Life in the Ghetto – the Papal Bull which kept the Jews in the Ghetto for 300 years.
It is absurd and extremely inappropriate that the Jews, who by their own faults have been condemned to eternal slavery... Thus begins Nimis Absurdum, the Papal Bull which in 1555 condemned the Roman and Italian Jews to 300 years of ghetto life.
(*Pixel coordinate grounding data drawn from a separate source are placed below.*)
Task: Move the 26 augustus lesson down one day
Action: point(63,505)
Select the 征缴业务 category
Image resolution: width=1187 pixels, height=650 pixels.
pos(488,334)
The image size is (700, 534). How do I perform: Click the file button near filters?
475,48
This concluded the flourishing Jewish culture during the Renaissance and the poor life in the ghetto began.
The Jews and the Pope – a long and troublesome Story
- You are our elder brethren, Pope John Paul II said when he, as the first Pope ever, visited the Great Synagogue in Rome in April 1986. The short journey from the Vatican to the Synagogue had taken nearly 2000 years, from the introduction of Christianity in the year 380 to Nostra Aetate (Declaration on the Relation of the Church with Non-Christian Religions) in 1965 by Pope Paul VI, the document which changed the relation of the Catholic Church towards Jews and Judaism.
The Jews in Italy during Fascism and Nazi-German Occupation
It wasn't really dangerous to be a Jew in Italy during Fascism and Nazi-German occupation, was it? The Italian Jews were saved, weren't they? And how was it in fact with Pope Pius XII? And Mussolini wasn't anti-Semitic, was he? The myths about what happened in Italy during these years are many. Are they true? What in fact happened?
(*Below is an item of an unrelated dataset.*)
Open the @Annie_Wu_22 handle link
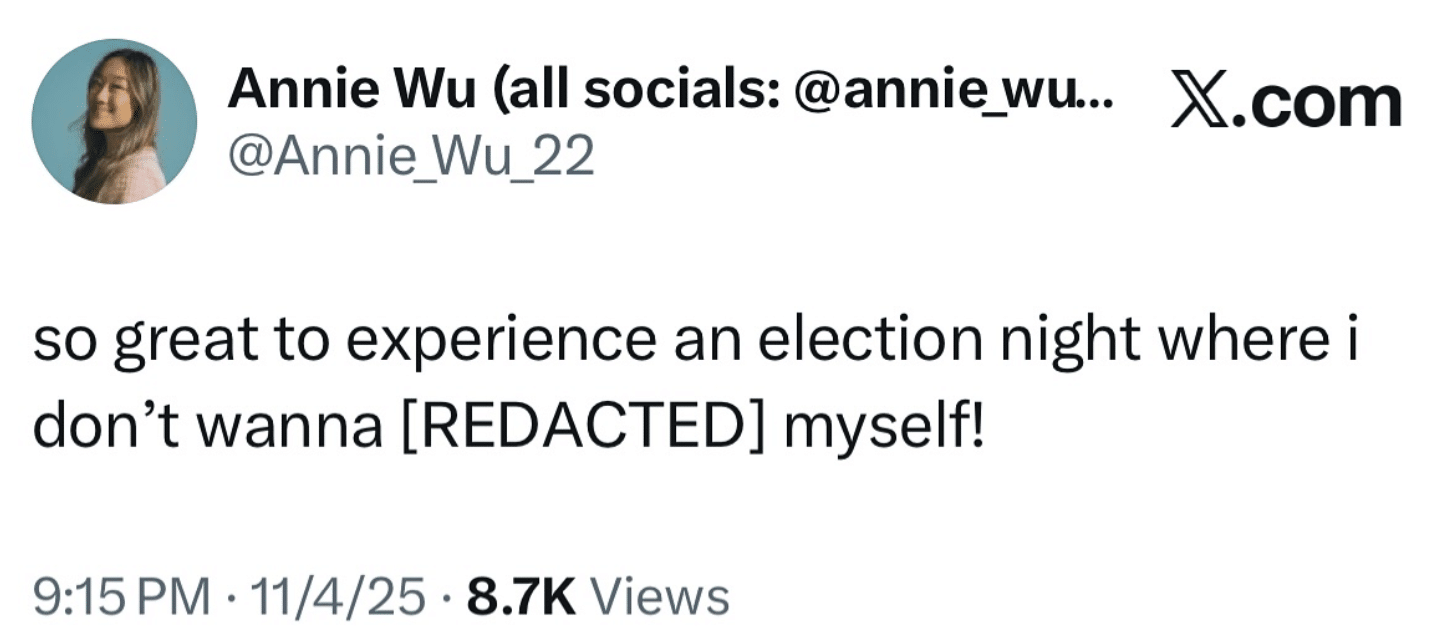This screenshot has width=1450, height=640. pyautogui.click(x=412, y=156)
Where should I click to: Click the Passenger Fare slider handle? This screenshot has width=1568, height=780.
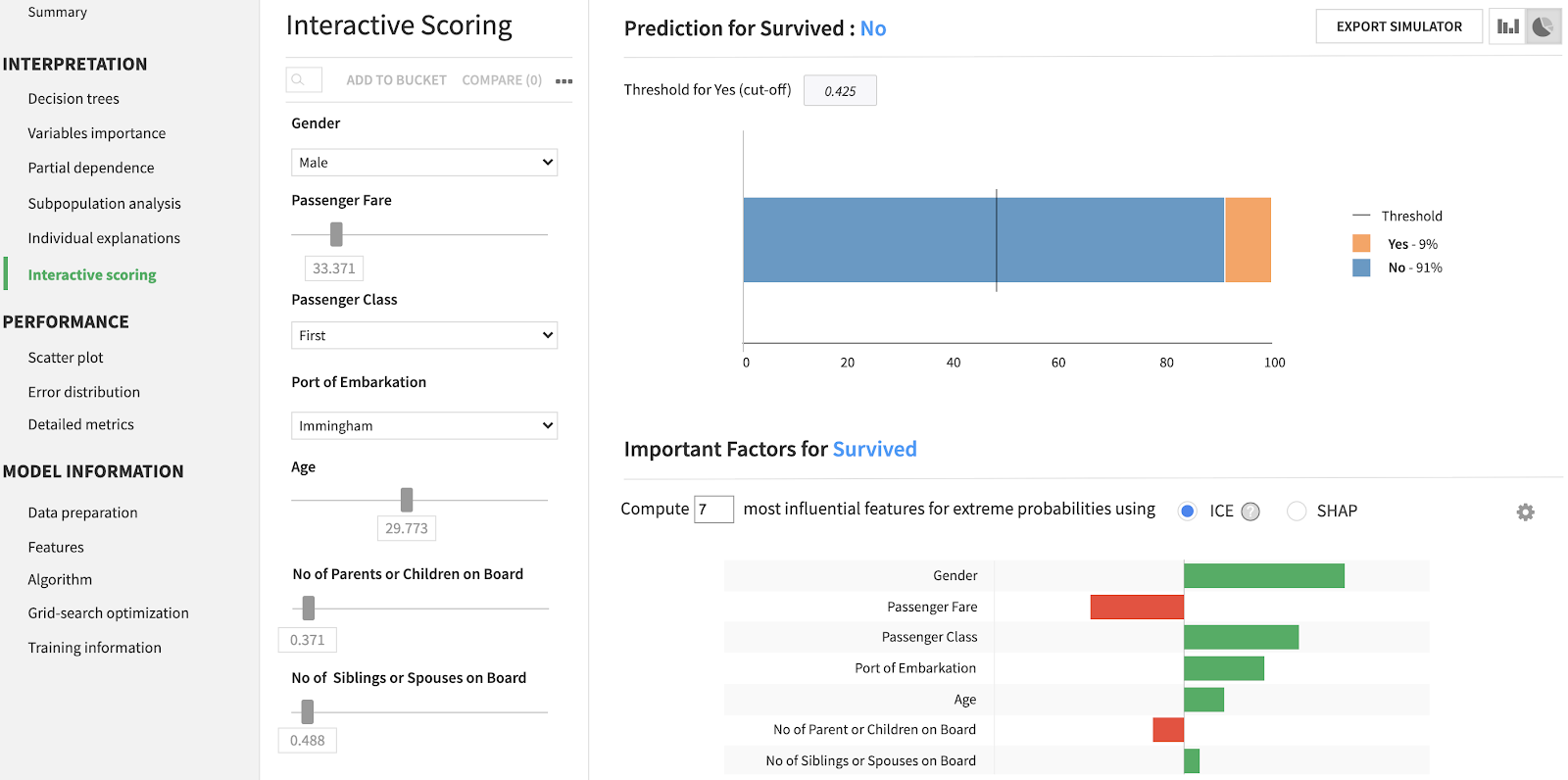click(x=336, y=234)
Are there still Jews in Sicily?
They came with the Romans, maybe earlier, and stayed until 1492, when they were expelled. During 1500 years the Jews formed the most stable national minority in Sicily and Jewish culture flourished. Today many Christians in Sicily search their Jewish roots. A Jewish ritual bath, a Mikve, dating from the 6th Century has been discovered in Siracusa and a Synagogue has been established, the first in 500 years.